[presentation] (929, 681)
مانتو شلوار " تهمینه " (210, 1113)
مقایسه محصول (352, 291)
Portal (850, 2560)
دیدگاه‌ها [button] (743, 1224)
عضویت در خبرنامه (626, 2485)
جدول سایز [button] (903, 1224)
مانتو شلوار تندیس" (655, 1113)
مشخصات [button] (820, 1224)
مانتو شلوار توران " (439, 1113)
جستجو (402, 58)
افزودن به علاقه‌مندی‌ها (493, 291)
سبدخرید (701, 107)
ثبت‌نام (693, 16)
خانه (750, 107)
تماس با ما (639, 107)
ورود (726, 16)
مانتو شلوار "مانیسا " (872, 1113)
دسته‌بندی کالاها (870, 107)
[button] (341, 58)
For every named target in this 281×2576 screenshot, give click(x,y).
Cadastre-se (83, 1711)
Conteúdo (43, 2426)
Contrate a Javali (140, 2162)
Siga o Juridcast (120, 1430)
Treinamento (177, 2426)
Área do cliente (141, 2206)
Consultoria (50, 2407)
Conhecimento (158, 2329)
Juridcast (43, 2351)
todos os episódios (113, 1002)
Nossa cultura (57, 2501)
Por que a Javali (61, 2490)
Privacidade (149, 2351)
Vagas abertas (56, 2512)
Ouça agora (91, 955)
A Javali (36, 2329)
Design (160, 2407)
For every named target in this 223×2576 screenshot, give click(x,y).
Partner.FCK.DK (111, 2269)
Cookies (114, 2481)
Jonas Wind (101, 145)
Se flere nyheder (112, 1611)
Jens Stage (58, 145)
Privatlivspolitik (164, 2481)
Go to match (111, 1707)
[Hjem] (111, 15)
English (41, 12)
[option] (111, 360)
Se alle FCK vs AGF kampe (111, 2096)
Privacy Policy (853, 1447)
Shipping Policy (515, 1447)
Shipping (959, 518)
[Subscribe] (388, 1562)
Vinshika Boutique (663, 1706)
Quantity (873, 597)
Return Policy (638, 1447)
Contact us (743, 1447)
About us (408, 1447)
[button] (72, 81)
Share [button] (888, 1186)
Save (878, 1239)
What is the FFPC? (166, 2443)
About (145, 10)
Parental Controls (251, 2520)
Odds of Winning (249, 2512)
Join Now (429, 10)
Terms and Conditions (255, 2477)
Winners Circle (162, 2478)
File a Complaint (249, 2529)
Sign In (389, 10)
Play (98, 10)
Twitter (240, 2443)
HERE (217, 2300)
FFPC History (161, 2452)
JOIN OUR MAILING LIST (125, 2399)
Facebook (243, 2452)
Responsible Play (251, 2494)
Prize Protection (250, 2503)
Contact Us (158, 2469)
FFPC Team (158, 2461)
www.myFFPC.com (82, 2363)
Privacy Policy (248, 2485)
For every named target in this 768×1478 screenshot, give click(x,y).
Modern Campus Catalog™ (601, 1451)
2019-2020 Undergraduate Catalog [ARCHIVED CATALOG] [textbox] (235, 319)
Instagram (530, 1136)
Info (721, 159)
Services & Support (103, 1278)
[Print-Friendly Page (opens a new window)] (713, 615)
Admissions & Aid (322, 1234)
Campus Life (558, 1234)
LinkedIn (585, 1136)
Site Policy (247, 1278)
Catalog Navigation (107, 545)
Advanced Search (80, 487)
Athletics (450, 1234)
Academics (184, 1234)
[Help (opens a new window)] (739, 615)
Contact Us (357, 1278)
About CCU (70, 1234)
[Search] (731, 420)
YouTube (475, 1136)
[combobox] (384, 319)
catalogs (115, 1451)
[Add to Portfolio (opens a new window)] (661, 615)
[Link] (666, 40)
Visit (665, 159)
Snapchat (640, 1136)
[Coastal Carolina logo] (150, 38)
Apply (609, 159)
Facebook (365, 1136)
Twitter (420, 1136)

######

Exercise prompt
Reproduce, word for word and in full, only the lines above that start at the line with "Treinamento (177, 2426)" and run through the line with "For every named target in this 223×2576", both ends included.

Answer for the task
Treinamento (177, 2426)
Área do cliente (141, 2206)
Consultoria (50, 2407)
Conhecimento (158, 2329)
Juridcast (43, 2351)
todos os episódios (113, 1002)
Nossa cultura (57, 2501)
Por que a Javali (61, 2490)
Privacidade (149, 2351)
Vagas abertas (56, 2512)
Ouça agora (91, 955)
A Javali (36, 2329)
Design (160, 2407)
For every named target in this 223×2576 screenshot, give click(x,y).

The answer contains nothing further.